═══ STORED RECORDS

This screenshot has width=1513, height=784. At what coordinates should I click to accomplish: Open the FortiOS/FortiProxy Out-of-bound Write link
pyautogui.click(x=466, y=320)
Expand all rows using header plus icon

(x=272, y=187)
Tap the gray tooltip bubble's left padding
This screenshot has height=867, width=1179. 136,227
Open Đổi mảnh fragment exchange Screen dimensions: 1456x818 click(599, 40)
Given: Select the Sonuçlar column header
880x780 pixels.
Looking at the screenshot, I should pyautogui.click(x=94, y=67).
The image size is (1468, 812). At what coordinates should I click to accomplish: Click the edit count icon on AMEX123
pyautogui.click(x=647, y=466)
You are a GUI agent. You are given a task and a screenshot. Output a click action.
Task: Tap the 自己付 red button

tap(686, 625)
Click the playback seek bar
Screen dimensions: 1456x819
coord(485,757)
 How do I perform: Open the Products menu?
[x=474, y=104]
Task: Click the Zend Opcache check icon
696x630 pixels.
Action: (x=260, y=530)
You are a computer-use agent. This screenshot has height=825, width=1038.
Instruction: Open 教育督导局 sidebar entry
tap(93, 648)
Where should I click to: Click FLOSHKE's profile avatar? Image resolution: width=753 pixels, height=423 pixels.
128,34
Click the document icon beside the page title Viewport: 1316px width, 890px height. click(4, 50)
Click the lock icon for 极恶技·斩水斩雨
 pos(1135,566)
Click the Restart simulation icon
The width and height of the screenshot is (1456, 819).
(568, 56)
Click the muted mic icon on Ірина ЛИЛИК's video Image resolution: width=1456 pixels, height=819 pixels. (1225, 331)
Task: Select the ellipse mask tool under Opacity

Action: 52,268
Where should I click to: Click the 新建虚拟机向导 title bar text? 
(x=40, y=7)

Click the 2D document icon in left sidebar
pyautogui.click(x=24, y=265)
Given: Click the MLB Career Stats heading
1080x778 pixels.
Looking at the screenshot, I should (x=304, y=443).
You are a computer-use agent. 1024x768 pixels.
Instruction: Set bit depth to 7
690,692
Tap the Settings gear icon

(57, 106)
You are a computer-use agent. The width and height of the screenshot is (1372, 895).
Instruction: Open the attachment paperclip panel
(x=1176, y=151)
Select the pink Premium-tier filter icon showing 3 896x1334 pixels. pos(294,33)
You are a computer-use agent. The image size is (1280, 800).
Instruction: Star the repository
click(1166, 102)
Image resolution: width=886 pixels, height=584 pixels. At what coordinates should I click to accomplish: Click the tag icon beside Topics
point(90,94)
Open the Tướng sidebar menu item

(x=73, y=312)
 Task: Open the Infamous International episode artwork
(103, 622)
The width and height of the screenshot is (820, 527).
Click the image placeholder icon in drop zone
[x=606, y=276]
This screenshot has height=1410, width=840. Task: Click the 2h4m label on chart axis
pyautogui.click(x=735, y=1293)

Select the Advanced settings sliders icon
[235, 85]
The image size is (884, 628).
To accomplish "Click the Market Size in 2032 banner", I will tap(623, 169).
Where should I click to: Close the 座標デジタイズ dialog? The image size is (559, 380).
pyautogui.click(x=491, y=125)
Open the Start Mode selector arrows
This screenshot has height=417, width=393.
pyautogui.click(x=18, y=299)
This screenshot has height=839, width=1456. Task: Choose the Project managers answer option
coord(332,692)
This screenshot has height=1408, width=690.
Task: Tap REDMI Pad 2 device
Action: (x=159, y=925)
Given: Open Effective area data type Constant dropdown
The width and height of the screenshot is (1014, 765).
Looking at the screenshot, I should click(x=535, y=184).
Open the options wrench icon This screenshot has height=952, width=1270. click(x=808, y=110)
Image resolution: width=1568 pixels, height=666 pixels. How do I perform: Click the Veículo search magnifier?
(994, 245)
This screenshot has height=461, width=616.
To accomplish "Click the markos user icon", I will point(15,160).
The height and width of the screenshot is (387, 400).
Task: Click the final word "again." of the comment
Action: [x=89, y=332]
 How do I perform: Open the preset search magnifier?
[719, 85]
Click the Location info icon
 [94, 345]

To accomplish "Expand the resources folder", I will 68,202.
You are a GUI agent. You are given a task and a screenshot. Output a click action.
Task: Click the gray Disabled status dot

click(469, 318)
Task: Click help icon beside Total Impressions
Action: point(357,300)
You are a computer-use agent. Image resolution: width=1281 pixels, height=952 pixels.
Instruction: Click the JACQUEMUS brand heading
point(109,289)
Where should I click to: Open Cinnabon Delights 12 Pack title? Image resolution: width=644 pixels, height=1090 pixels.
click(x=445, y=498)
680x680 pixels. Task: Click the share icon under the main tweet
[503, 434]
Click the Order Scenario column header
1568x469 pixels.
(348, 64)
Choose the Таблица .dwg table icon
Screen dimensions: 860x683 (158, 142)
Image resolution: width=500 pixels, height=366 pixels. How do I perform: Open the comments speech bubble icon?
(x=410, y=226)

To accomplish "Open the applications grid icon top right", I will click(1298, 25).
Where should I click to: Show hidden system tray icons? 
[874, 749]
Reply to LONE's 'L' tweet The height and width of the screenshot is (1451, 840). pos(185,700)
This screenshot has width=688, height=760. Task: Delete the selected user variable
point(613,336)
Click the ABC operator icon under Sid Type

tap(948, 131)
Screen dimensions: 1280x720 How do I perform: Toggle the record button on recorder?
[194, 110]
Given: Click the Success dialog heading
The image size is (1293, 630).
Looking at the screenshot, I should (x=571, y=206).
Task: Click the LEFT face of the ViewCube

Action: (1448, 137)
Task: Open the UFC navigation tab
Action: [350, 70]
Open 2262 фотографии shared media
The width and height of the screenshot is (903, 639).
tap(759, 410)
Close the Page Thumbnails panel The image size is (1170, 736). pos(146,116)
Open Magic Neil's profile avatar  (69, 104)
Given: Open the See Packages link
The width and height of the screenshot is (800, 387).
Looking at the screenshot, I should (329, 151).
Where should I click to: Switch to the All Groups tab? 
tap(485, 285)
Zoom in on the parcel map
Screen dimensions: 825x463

══════

## [WHAT IS REQUIRED]
Rewrite all of the rows above as a Markdown table with two columns, No. and Content. Number each line and skip any blank lines.

## [TASK SOLUTION]
| No. | Content |
|---|---|
| 1 | This screenshot has width=1513, height=784. At what coordinates should I click to accomplish: Open the FortiOS/FortiProxy Out-of-bound Write link |
| 2 | pyautogui.click(x=466, y=320) |
| 3 | Expand all rows using header plus icon |
| 4 | (x=272, y=187) |
| 5 | Tap the gray tooltip bubble's left padding |
| 6 | This screenshot has height=867, width=1179. 136,227 |
| 7 | Open Đổi mảnh fragment exchange Screen dimensions: 1456x818 click(599, 40) |
| 8 | Given: Select the Sonuçlar column header |
| 9 | 880x780 pixels. |
| 10 | Looking at the screenshot, I should pyautogui.click(x=94, y=67). |
| 11 | The image size is (1468, 812). At what coordinates should I click to accomplish: Click the edit count icon on AMEX123 |
| 12 | pyautogui.click(x=647, y=466) |
| 13 | You are a GUI agent. You are given a task and a screenshot. Output a click action. |
| 14 | Task: Tap the 自己付 red button |
| 15 | tap(686, 625) |
| 16 | Click the playback seek bar |
| 17 | Screen dimensions: 1456x819 |
| 18 | coord(485,757) |
| 19 |  How do I perform: Open the Products menu? |
| 20 | [x=474, y=104] |
| 21 | Task: Click the Zend Opcache check icon |
| 22 | 696x630 pixels. |
| 23 | Action: (x=260, y=530) |
| 24 | You are a computer-use agent. This screenshot has height=825, width=1038. |
| 25 | Instruction: Open 教育督导局 sidebar entry |
| 26 | tap(93, 648) |
| 27 | Where should I click to: Click FLOSHKE's profile avatar? Image resolution: width=753 pixels, height=423 pixels. |
| 28 | 128,34 |
| 29 | Click the document icon beside the page title Viewport: 1316px width, 890px height. click(4, 50) |
| 30 | Click the lock icon for 极恶技·斩水斩雨 |
| 31 |  pos(1135,566) |
| 32 | Click the Restart simulation icon |
| 33 | The width and height of the screenshot is (1456, 819). |
| 34 | (568, 56) |
| 35 | Click the muted mic icon on Ірина ЛИЛИК's video Image resolution: width=1456 pixels, height=819 pixels. (1225, 331) |
| 36 | Task: Select the ellipse mask tool under Opacity |
| 37 | Action: 52,268 |
| 38 | Where should I click to: Click the 新建虚拟机向导 title bar text?  |
| 39 | (x=40, y=7) |
| 40 | Click the 2D document icon in left sidebar |
| 41 | pyautogui.click(x=24, y=265) |
| 42 | Given: Click the MLB Career Stats heading |
| 43 | 1080x778 pixels. |
| 44 | Looking at the screenshot, I should (x=304, y=443). |
| 45 | You are a computer-use agent. 1024x768 pixels. |
| 46 | Instruction: Set bit depth to 7 |
| 47 | 690,692 |
| 48 | Tap the Settings gear icon |
| 49 | (57, 106) |
| 50 | You are a computer-use agent. The width and height of the screenshot is (1372, 895). |
| 51 | Instruction: Open the attachment paperclip panel |
| 52 | (x=1176, y=151) |
| 53 | Select the pink Premium-tier filter icon showing 3 896x1334 pixels. pos(294,33) |
| 54 | You are a computer-use agent. The image size is (1280, 800). |
| 55 | Instruction: Star the repository |
| 56 | click(1166, 102) |
| 57 | Image resolution: width=886 pixels, height=584 pixels. At what coordinates should I click to accomplish: Click the tag icon beside Topics |
| 58 | point(90,94) |
| 59 | Open the Tướng sidebar menu item |
| 60 | (x=73, y=312) |
| 61 |  Task: Open the Infamous International episode artwork |
| 62 | (103, 622) |
| 63 | The width and height of the screenshot is (820, 527). |
| 64 | Click the image placeholder icon in drop zone |
| 65 | [x=606, y=276] |
| 66 | This screenshot has height=1410, width=840. Task: Click the 2h4m label on chart axis |
| 67 | pyautogui.click(x=735, y=1293) |
| 68 | Select the Advanced settings sliders icon |
| 69 | [235, 85] |
| 70 | The image size is (884, 628). |
| 71 | To accomplish "Click the Market Size in 2032 banner", I will tap(623, 169). |
| 72 | Where should I click to: Close the 座標デジタイズ dialog? The image size is (559, 380). |
| 73 | pyautogui.click(x=491, y=125) |
| 74 | Open the Start Mode selector arrows |
| 75 | This screenshot has height=417, width=393. |
| 76 | pyautogui.click(x=18, y=299) |
| 77 | This screenshot has height=839, width=1456. Task: Choose the Project managers answer option |
| 78 | coord(332,692) |
| 79 | This screenshot has height=1408, width=690. |
| 80 | Task: Tap REDMI Pad 2 device |
| 81 | Action: (x=159, y=925) |
| 82 | Given: Open Effective area data type Constant dropdown |
| 83 | The width and height of the screenshot is (1014, 765). |
| 84 | Looking at the screenshot, I should click(x=535, y=184). |
| 85 | Open the options wrench icon This screenshot has height=952, width=1270. click(x=808, y=110) |
| 86 | Image resolution: width=1568 pixels, height=666 pixels. How do I perform: Click the Veículo search magnifier? |
| 87 | (994, 245) |
| 88 | This screenshot has height=461, width=616. |
| 89 | To accomplish "Click the markos user icon", I will point(15,160). |
| 90 | The height and width of the screenshot is (387, 400). |
| 91 | Task: Click the final word "again." of the comment |
| 92 | Action: [x=89, y=332] |
| 93 |  How do I perform: Open the preset search magnifier? |
| 94 | [719, 85] |
| 95 | Click the Location info icon |
| 96 |  [94, 345] |
| 97 | To accomplish "Expand the resources folder", I will 68,202. |
| 98 | You are a GUI agent. You are given a task and a screenshot. Output a click action. |
| 99 | Task: Click the gray Disabled status dot |
| 100 | click(469, 318) |
| 101 | Task: Click help icon beside Total Impressions |
| 102 | Action: point(357,300) |
| 103 | You are a computer-use agent. Image resolution: width=1281 pixels, height=952 pixels. |
| 104 | Instruction: Click the JACQUEMUS brand heading |
| 105 | point(109,289) |
| 106 | Where should I click to: Open Cinnabon Delights 12 Pack title? Image resolution: width=644 pixels, height=1090 pixels. |
| 107 | click(x=445, y=498) |
| 108 | 680x680 pixels. Task: Click the share icon under the main tweet |
| 109 | [503, 434] |
| 110 | Click the Order Scenario column header |
| 111 | 1568x469 pixels. |
| 112 | (348, 64) |
| 113 | Choose the Таблица .dwg table icon |
| 114 | Screen dimensions: 860x683 (158, 142) |
| 115 | Image resolution: width=500 pixels, height=366 pixels. How do I perform: Open the comments speech bubble icon? |
| 116 | (x=410, y=226) |
| 117 | To accomplish "Open the applications grid icon top right", I will click(1298, 25). |
| 118 | Where should I click to: Show hidden system tray icons?  |
| 119 | [874, 749] |
| 120 | Reply to LONE's 'L' tweet The height and width of the screenshot is (1451, 840). pos(185,700) |
| 121 | This screenshot has width=688, height=760. Task: Delete the selected user variable |
| 122 | point(613,336) |
| 123 | Click the ABC operator icon under Sid Type |
| 124 | tap(948, 131) |
| 125 | Screen dimensions: 1280x720 How do I perform: Toggle the record button on recorder? |
| 126 | [194, 110] |
| 127 | Given: Click the Success dialog heading |
| 128 | The image size is (1293, 630). |
| 129 | Looking at the screenshot, I should (x=571, y=206). |
| 130 | Task: Click the LEFT face of the ViewCube |
| 131 | Action: (1448, 137) |
| 132 | Task: Open the UFC navigation tab |
| 133 | Action: [350, 70] |
| 134 | Open 2262 фотографии shared media |
| 135 | The width and height of the screenshot is (903, 639). |
| 136 | tap(759, 410) |
| 137 | Close the Page Thumbnails panel The image size is (1170, 736). pos(146,116) |
| 138 | Open Magic Neil's profile avatar  (69, 104) |
| 139 | Given: Open the See Packages link |
| 140 | The width and height of the screenshot is (800, 387). |
| 141 | Looking at the screenshot, I should (329, 151). |
| 142 | Where should I click to: Switch to the All Groups tab?  |
| 143 | tap(485, 285) |
| 144 | Zoom in on the parcel map |
| 145 | Screen dimensions: 825x463 |